---------- Records provided ----------
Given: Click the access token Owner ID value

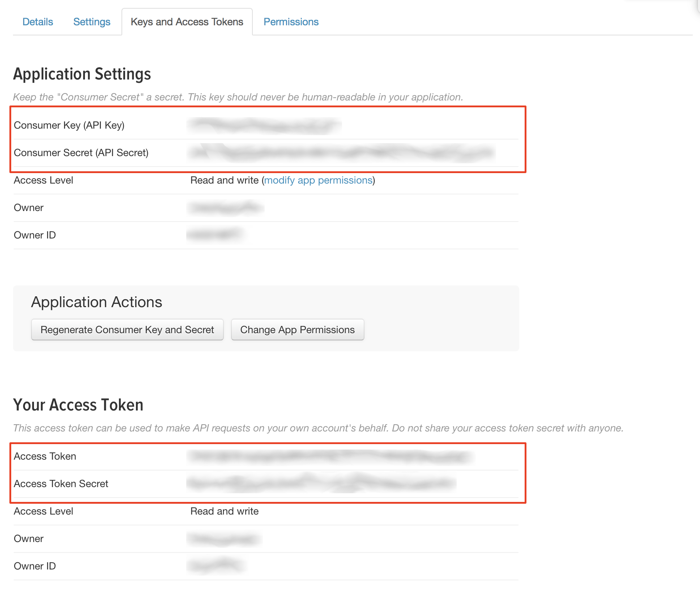Looking at the screenshot, I should tap(216, 566).
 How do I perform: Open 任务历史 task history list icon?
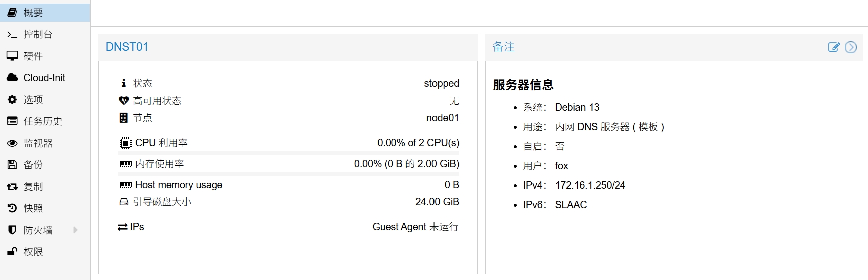tap(12, 121)
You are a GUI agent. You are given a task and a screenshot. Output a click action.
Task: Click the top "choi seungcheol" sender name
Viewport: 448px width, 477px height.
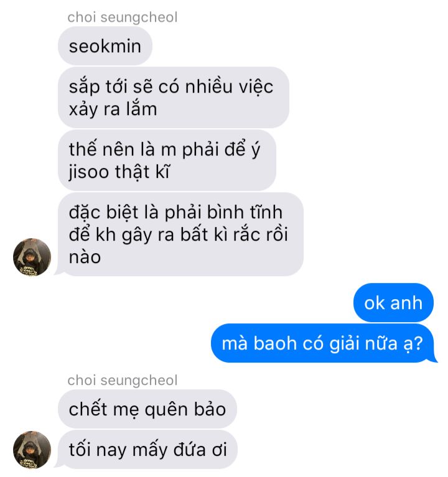click(x=123, y=17)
----------
* **Task to complete**: Excluding images, return all of the records above word for word.

* **Written reply**:
Given: Click the access token Owner ID value

Looking at the screenshot, I should tap(216, 566).
 How do I perform: Open 任务历史 task history list icon?
tap(12, 121)
You are a GUI agent. You are given a task and a screenshot. Output a click action.
Task: Click the top "choi seungcheol" sender name
Viewport: 448px width, 477px height.
click(x=123, y=17)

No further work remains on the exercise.